Because the concept of opportunity cost is fundamental to all of economics, it is covered in the first chapter of every principles-of-economics textbook. Opportunity cost tells us what we give up when make decisions on consumption and production. There are no free lunches. In spite of the universal agreement on the importance of opportunity cost, there is nearly universal omission of the concept in studies purporting to show job creation from regulation, subsidies, and mandates.
The recent study for the American Wind Energy Association (AWEA) follows this disturbing pattern.
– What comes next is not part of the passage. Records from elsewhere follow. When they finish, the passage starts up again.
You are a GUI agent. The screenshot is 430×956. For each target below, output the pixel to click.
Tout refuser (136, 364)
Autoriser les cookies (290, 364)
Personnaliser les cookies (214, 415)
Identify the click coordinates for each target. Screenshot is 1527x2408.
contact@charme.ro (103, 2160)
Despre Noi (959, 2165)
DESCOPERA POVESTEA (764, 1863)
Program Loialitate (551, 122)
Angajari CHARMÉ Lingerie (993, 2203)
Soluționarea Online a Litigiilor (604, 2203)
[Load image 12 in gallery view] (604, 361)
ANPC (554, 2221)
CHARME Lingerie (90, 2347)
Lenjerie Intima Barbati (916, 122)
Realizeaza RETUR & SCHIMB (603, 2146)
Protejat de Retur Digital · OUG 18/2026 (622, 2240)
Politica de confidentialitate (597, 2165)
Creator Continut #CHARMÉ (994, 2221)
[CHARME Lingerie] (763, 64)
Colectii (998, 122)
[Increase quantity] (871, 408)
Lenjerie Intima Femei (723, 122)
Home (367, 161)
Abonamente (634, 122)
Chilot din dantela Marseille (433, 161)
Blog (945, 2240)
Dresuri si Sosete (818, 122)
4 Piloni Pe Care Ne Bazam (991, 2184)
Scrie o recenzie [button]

Hoping to keep the wind-energy industry on artificial life support—via a production tax credit that gives wind-farm operators a tax subsidy equivalent to nearly half the cost of the wholesale electricity they sell—AWEA promotes a study whose job projections are based on a survey of the 20 largest wind-turbine/component manufacturers and whose methodology completely ignores opportunity cost.
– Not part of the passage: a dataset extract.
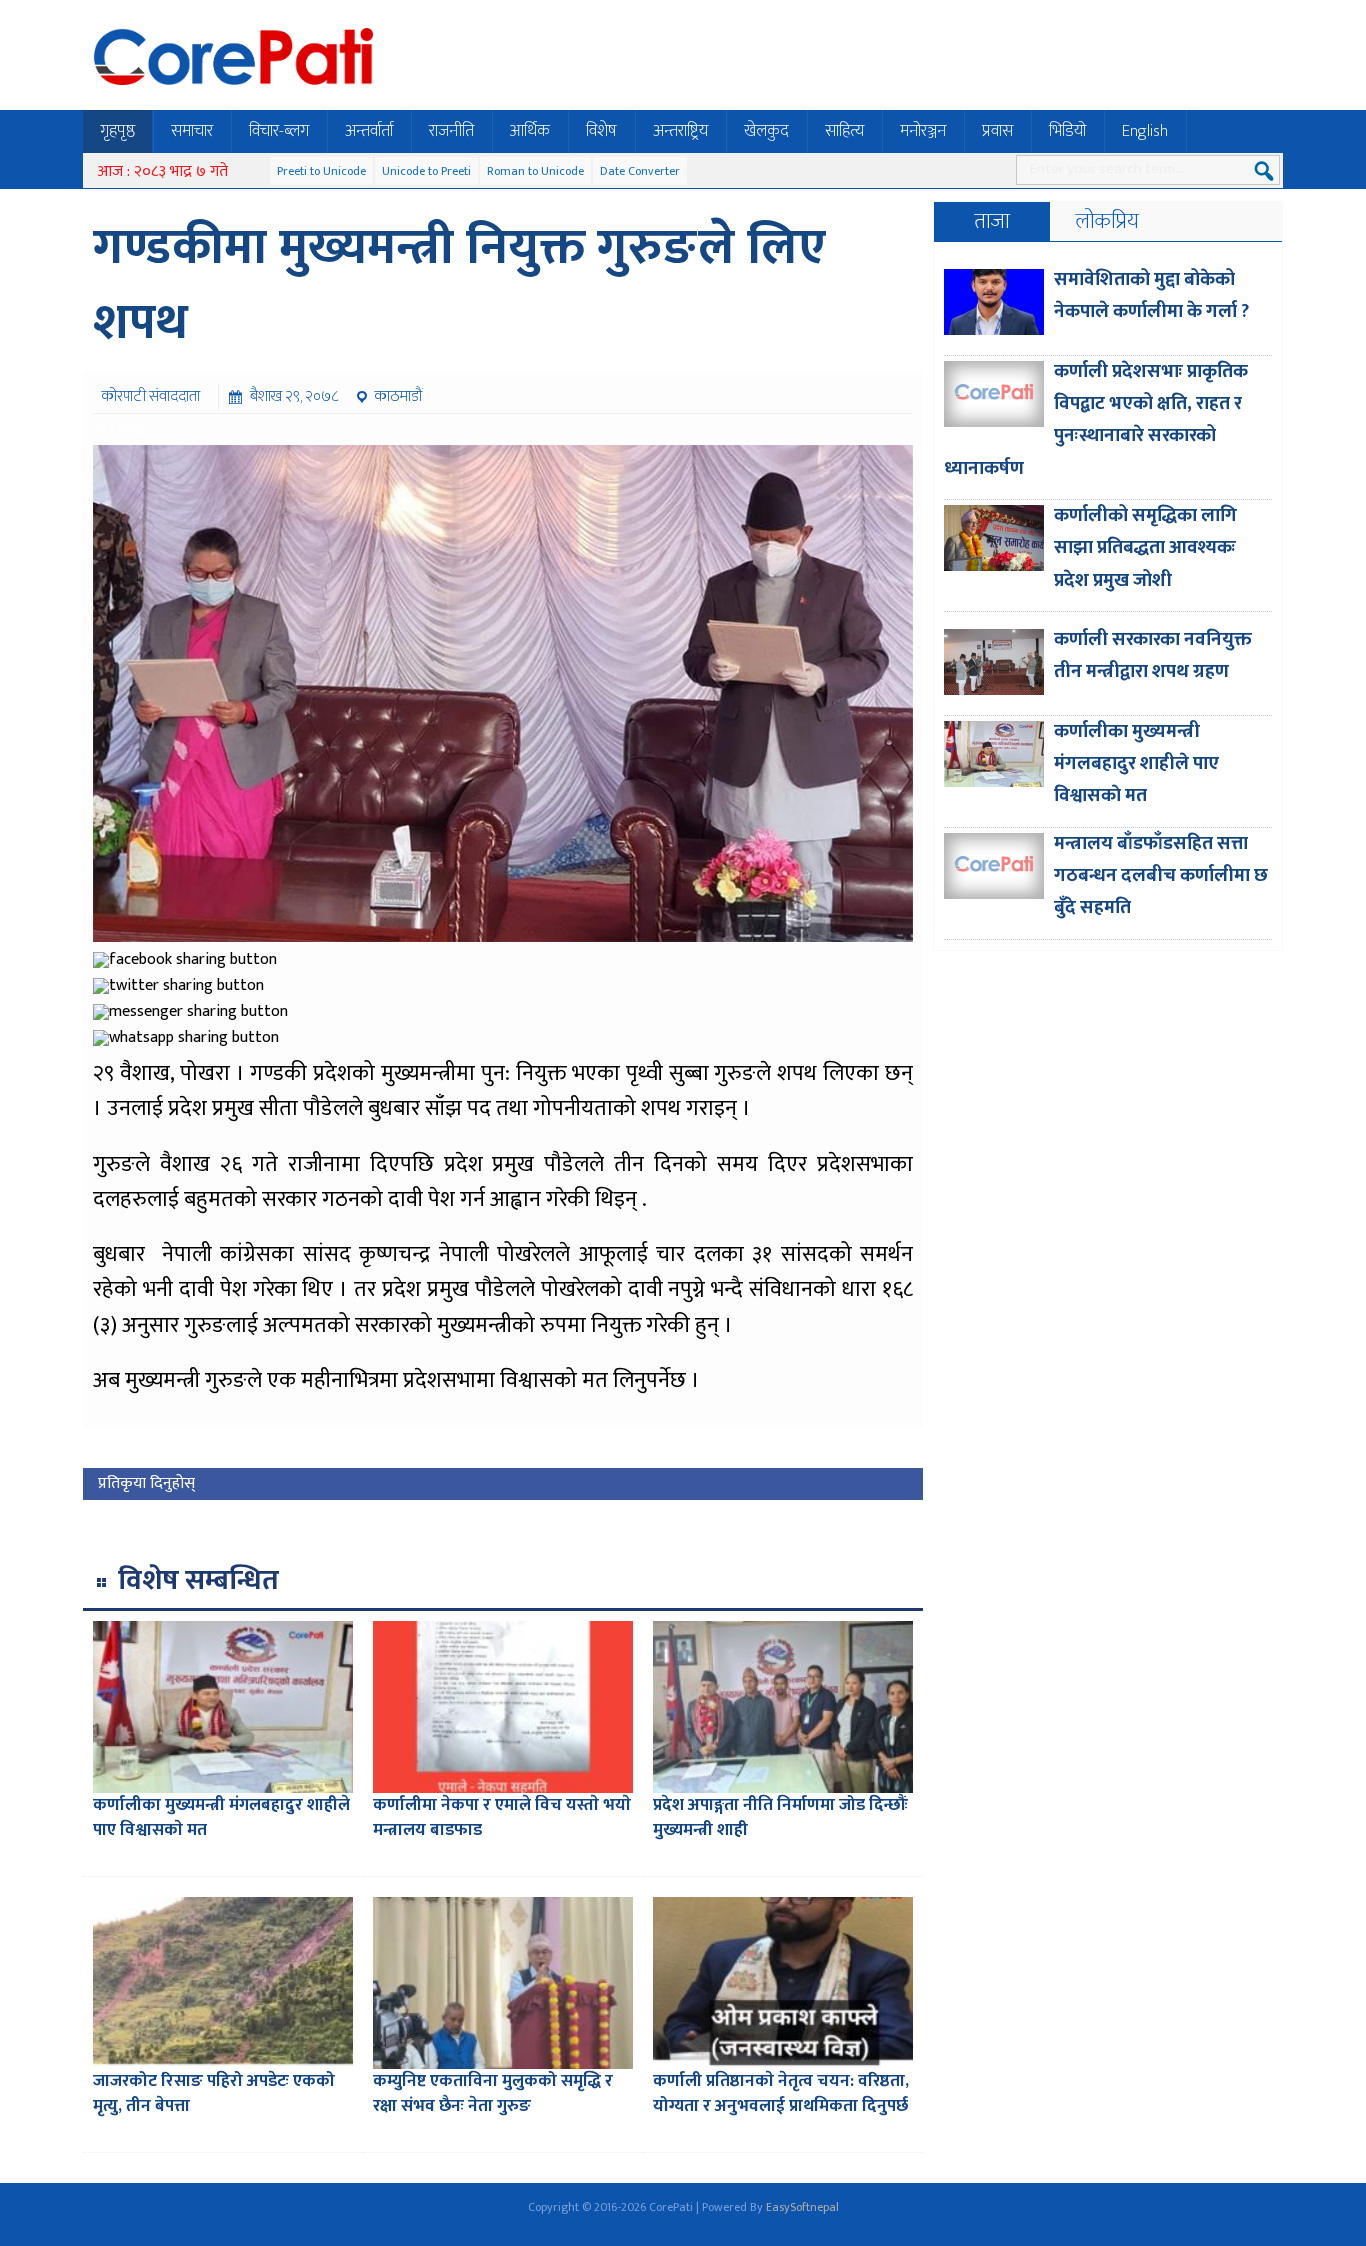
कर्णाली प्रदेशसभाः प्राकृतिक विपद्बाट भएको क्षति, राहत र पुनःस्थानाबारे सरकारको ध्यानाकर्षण (1096, 420)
That is, the survey asks these hardly disinterested agents whether they would reduce employment without the tax credit and then ignores the impact of the tax subsidy on other parts of the economy. Because giving resources to the wind-energy industry means that the resources have to be taxed from some other part of the economy, the AWEA study does not estimate the overall employment impact.
The lost economic activity and jobs caused by the transfer of resources to the wind-energy industry is the opportunity cost of the production tax credit. Aand it is ignored in the AWEA report.
Beyond the production tax credit, the wind-energy industry benefits from other mandates and regulations that require utilities to buy renewable energy, even at non-competitive prices. Starting with data from the U.S. Energy Information Administration, we estimated that the cost of wind energy will be 80 percent to 113 percent more costly than conventionally generated electricity.
Driving up energy costs is not a job-creating policy. According to the AWEA study, wind-energy installation will drop 75 percent without the production tax credit. If this is true, it simply proves that wind energy is too expensive compared to conventional energy. A study that looks at only one side of the equation may hide this excess cost, but no amount of subsidies, mandates, or other schemes can erase it.